The only way to communicate with anyone now would be to log off, and she refused to consider that. She had no other identity other than her character, which made the thought of leaving Surreality tantamount to suicide.
More than that though, logging off would mean Idolum had won. He wanted to take her dream world away, to force her to wake up and face Reality. So far he had turned her dream into a nightmare, but she still had it. So long as she remained logged on to Surreality, Idolum would not have stolen her dream.

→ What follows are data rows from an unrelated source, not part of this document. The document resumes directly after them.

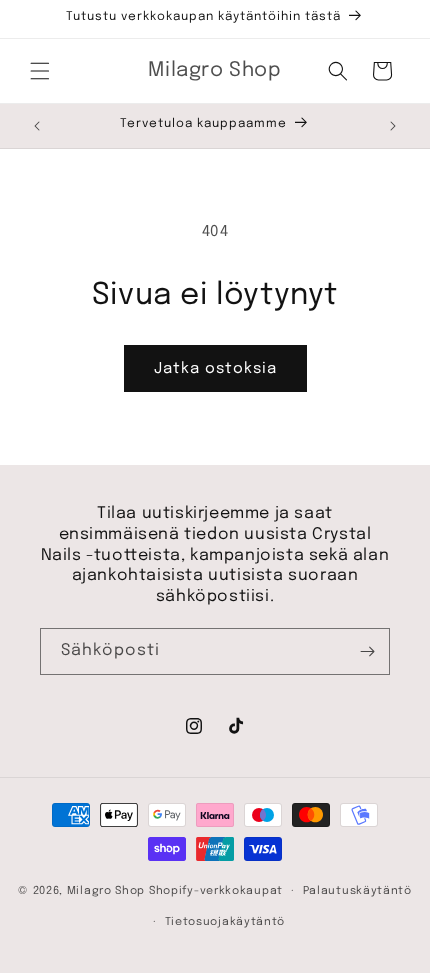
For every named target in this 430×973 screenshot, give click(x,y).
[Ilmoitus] (393, 126)
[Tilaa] (367, 651)
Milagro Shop (106, 891)
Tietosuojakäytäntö (225, 922)
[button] (40, 71)
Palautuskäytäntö (357, 891)
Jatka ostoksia (215, 369)
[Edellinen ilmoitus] (37, 126)
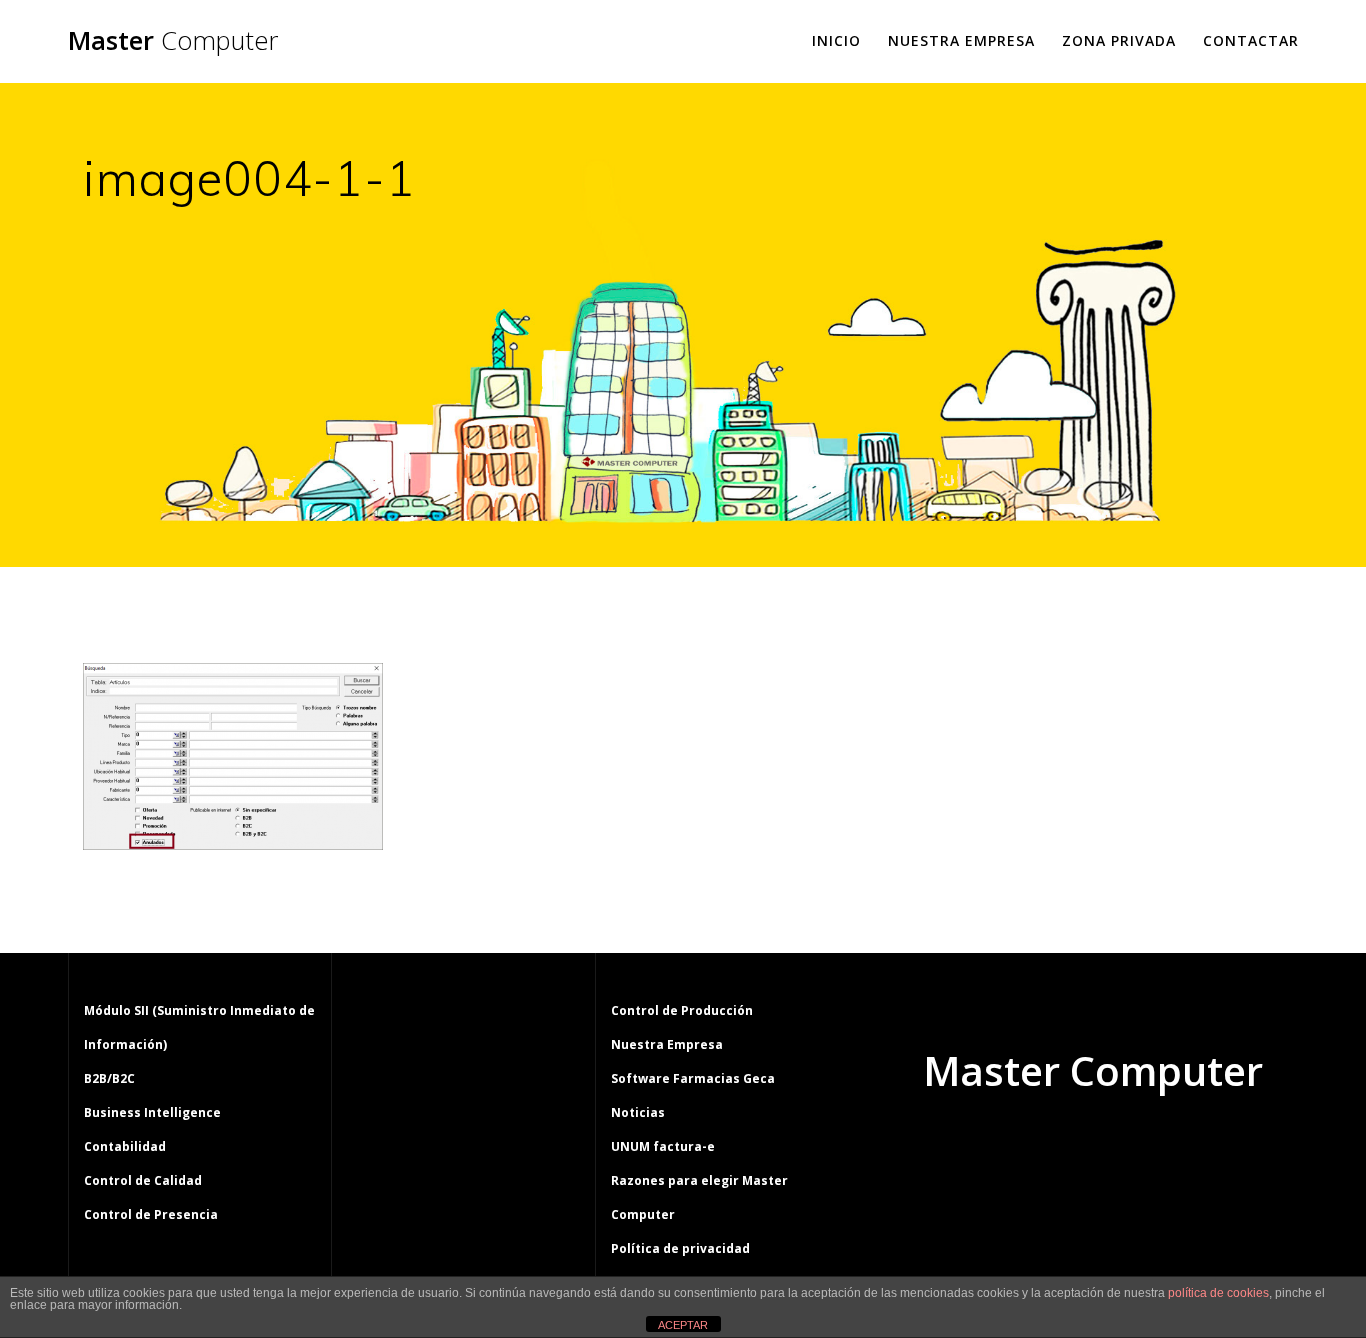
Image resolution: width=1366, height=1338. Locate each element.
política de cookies (1218, 1293)
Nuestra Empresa (961, 40)
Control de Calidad (143, 1180)
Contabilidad (125, 1146)
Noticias (638, 1112)
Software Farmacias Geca (693, 1078)
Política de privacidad (680, 1248)
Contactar (1251, 40)
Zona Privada (1119, 40)
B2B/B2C (109, 1078)
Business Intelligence (152, 1112)
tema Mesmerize (1151, 1147)
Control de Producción (682, 1010)
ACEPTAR (683, 1325)
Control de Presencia (151, 1214)
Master (173, 41)
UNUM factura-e (663, 1146)
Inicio (836, 40)
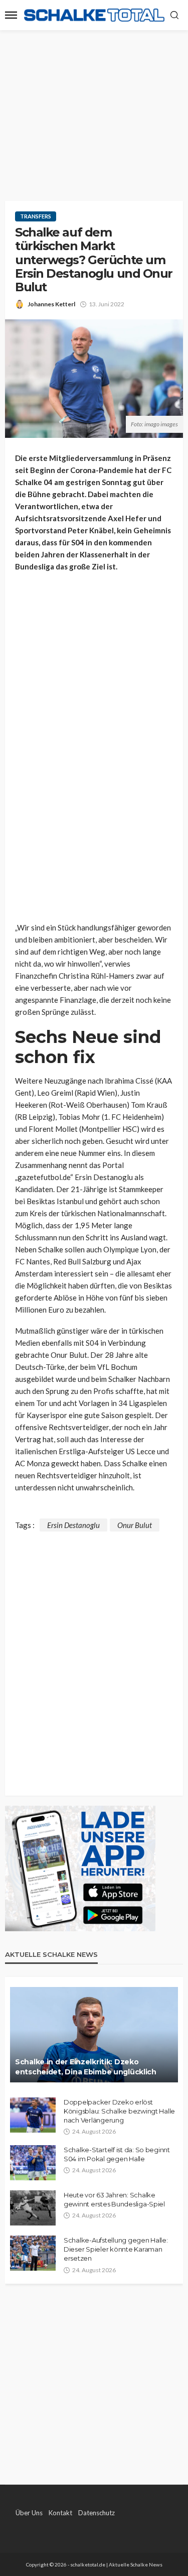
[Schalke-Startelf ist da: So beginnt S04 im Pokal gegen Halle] (33, 2162)
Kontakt (60, 2513)
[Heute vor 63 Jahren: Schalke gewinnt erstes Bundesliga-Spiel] (33, 2208)
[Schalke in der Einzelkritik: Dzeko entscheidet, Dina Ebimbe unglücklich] (94, 2034)
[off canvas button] (11, 15)
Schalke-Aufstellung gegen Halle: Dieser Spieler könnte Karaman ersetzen (116, 2249)
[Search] (174, 15)
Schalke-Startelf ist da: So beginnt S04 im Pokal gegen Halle (117, 2154)
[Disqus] (94, 1657)
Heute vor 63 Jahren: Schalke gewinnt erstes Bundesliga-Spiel (114, 2199)
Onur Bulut (134, 1525)
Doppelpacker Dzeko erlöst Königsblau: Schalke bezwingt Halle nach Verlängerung (119, 2111)
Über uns (29, 2513)
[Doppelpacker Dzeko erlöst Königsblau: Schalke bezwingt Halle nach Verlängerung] (33, 2115)
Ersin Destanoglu (73, 1525)
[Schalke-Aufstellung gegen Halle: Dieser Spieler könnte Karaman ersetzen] (33, 2253)
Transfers (35, 216)
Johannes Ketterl (51, 304)
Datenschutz (96, 2513)
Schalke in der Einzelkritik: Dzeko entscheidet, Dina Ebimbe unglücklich (85, 2066)
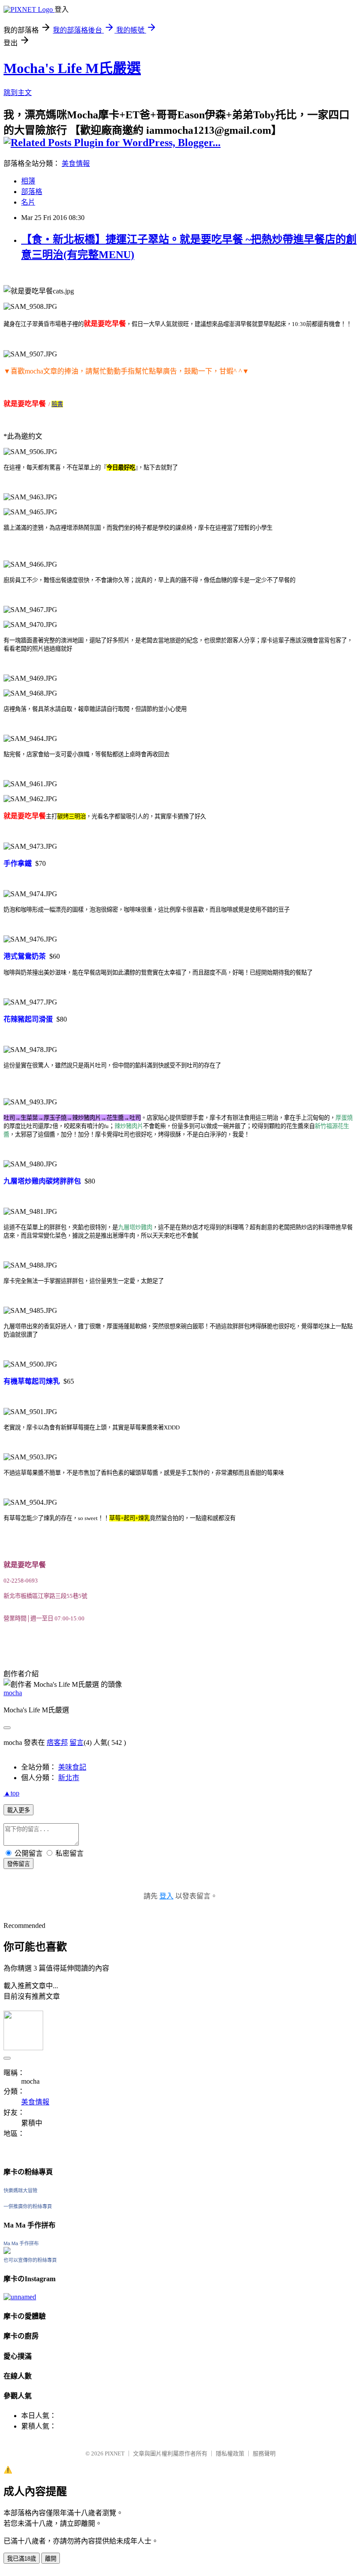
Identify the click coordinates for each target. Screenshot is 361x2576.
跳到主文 (18, 92)
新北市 (68, 1777)
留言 (77, 1742)
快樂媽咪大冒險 (20, 2190)
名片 (28, 202)
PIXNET (115, 2453)
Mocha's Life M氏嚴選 (72, 68)
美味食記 (72, 1767)
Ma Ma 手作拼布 (21, 2243)
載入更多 (18, 1810)
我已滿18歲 (21, 2558)
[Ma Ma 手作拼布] (7, 2251)
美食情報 (76, 163)
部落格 (31, 191)
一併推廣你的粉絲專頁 (28, 2206)
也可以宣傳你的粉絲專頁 (30, 2260)
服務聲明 (264, 2453)
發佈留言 (18, 1864)
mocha (13, 1693)
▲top (11, 1793)
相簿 (28, 181)
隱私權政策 (230, 2453)
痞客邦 (57, 1742)
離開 (50, 2558)
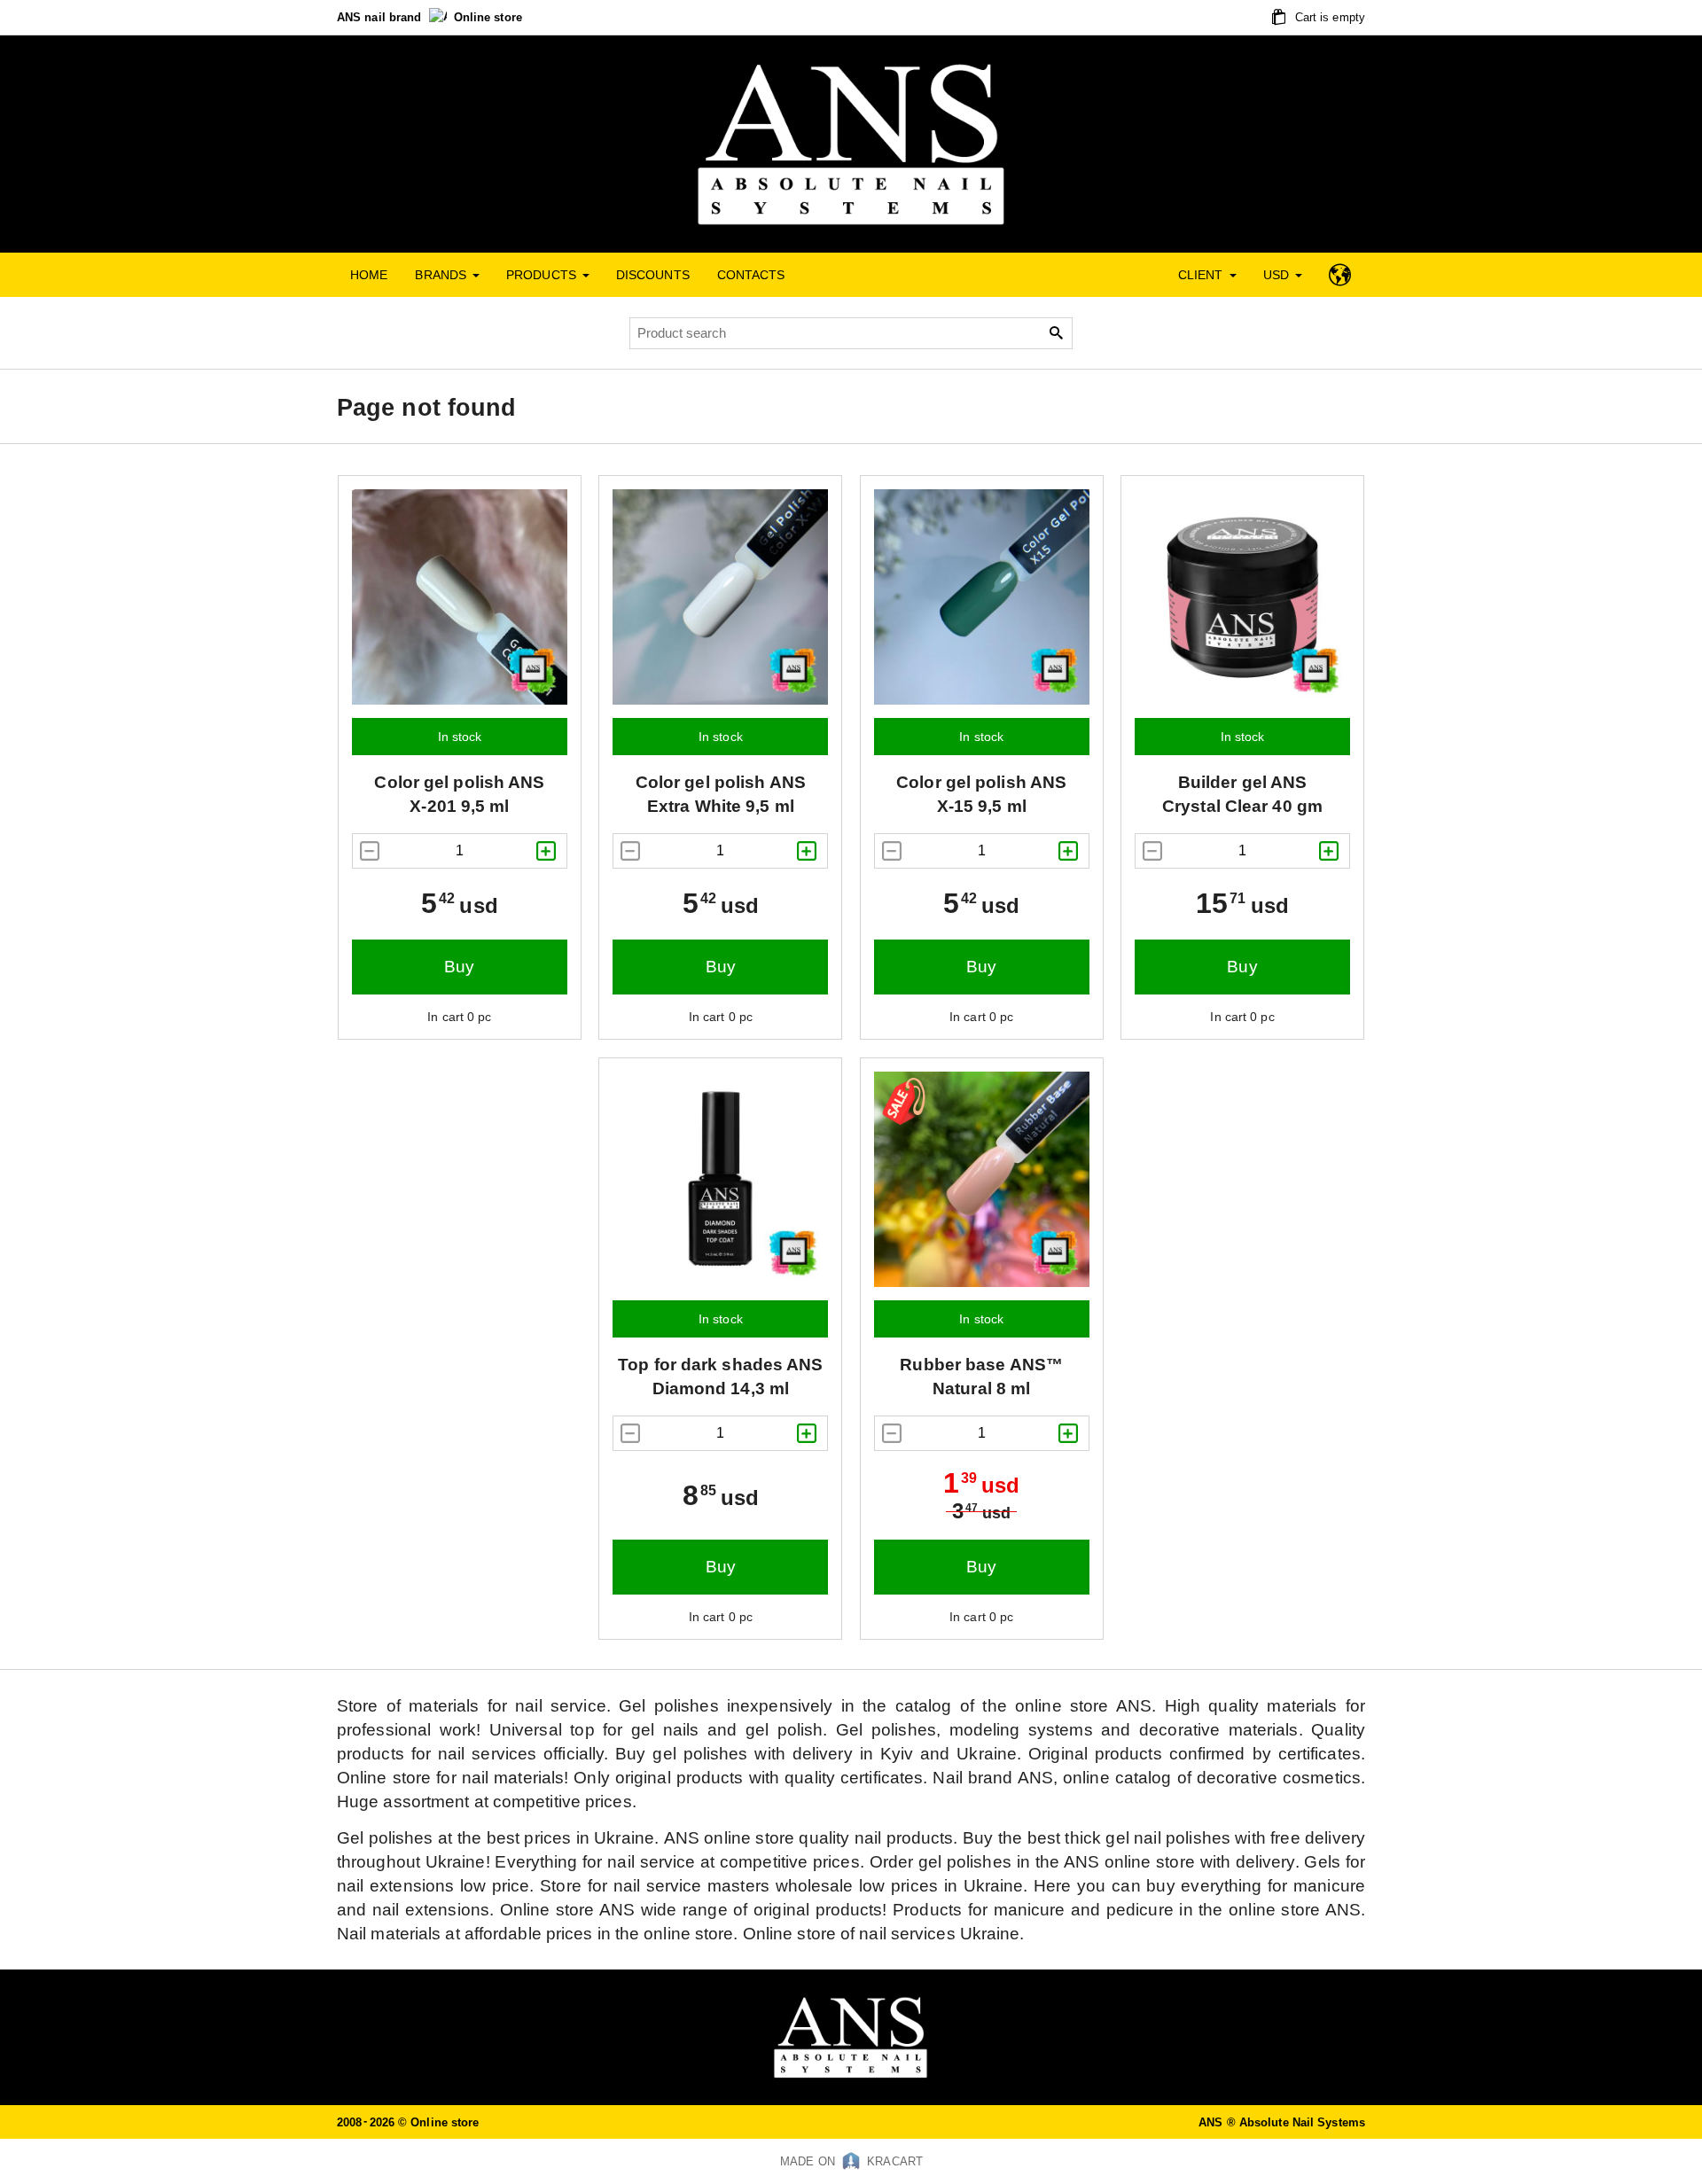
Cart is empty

“Maverick, buddy, are you home?” Warren asked as he walked through the front door of their bungalow, hanging his jacket on the suit of elite armour he had (regrettably) purchased.
“Yeah, I’m here,” Maverick replied listlessly, sprawled limply on his recliner.
“You all right man? You sound even more emo than usual,” Warren said.
“I didn’t
make it through the Obsidian Realm,” he replied. “I died. I let Vega down, and I think she’s mad at me.”
“Why would you think that?”
“Because I haven’t heard from her all day.”
“Well she’s in a dungeon, isn’t she? You can’t communicate with the outside world in a dungeon.”
“She would have been out hours ago.”
“Dude, she’s a gaming addict. She probably found a hidden bonus level or something,” Warren claimed.
“She doesn’t want to see me anymore,” Maverick said, seemingly to himself. “I’m not good enough for her. I thought that maybe I could finally be good enough for someone.”
Warren sighed in exasperation.
“So that’s it? You’re upset because your girlfriend-since-yesterday might have but probably didn’t dump you over a quest? I really don’t mean to be disrespectful, but can you phrase that in a way that doesn’t sound stupid?”
“I think I’m in love with her Warren,” Maverick said.
“Oh for God sakes, no you’re not!” Warren insisted empathically.
“I can’t stop thinking about her. She makes me happier than I’ve ever been. She saved me from a lifetime of gold farming and all she wanted from me was help leveling up and I couldn’t even give her that.”
“Dude, you’re being too hard on yourself again. She made it through the Insomnia Labyrinth and the Aeolic Temple thanks to you. I’m sure she appreciates that, and she’s not mad because you couldn’t make it through the Obsidian Realm. She probably died herself and started over again. That’s why she hasn’t called.”
Maverick looked utterly unconvinced.
“You know what, let’s do something to get your mind off her,” Warren proposed. He opened a hammerspace chest in the corner of the room. After a fair amount of rummaging he pulled out an original Nintendo game console. “It’s a completely accurate emulation. What do you say? We’re in a neuro-interactive simulation running on yottaflop quantum servers; let’s play some 8 bit.”
He eagerly hooked the console up to their media screen and pressed the power button. Unfortunately, all that appeared was a scrambled mess.